## WORK REQUEST
Compute the number of lines in the following data that include the word "computer", and output that number alone.

(Saved entries)

--- --- ---

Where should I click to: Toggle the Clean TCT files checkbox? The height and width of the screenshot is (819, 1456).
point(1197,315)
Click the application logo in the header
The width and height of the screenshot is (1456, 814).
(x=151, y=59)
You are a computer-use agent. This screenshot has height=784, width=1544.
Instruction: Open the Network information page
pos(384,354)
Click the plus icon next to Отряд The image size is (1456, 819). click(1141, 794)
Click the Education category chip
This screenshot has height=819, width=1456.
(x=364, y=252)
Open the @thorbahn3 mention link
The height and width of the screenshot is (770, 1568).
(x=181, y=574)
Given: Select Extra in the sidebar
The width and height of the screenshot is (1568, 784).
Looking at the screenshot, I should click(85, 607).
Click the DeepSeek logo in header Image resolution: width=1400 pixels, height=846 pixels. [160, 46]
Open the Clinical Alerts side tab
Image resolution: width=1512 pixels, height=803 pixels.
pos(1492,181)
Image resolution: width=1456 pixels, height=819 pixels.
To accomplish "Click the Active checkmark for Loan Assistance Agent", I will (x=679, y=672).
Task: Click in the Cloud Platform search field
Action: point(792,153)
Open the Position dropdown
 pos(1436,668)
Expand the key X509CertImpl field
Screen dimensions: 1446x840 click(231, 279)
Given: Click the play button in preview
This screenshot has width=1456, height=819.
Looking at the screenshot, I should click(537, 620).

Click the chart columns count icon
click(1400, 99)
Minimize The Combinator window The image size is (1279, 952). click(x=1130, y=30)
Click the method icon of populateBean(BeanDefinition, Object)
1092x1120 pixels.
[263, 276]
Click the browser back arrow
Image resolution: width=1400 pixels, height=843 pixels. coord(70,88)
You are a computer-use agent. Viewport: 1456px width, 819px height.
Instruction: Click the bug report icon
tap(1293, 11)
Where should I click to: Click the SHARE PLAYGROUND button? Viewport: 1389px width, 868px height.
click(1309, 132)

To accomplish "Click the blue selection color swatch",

--- --- ---

## RESULT
2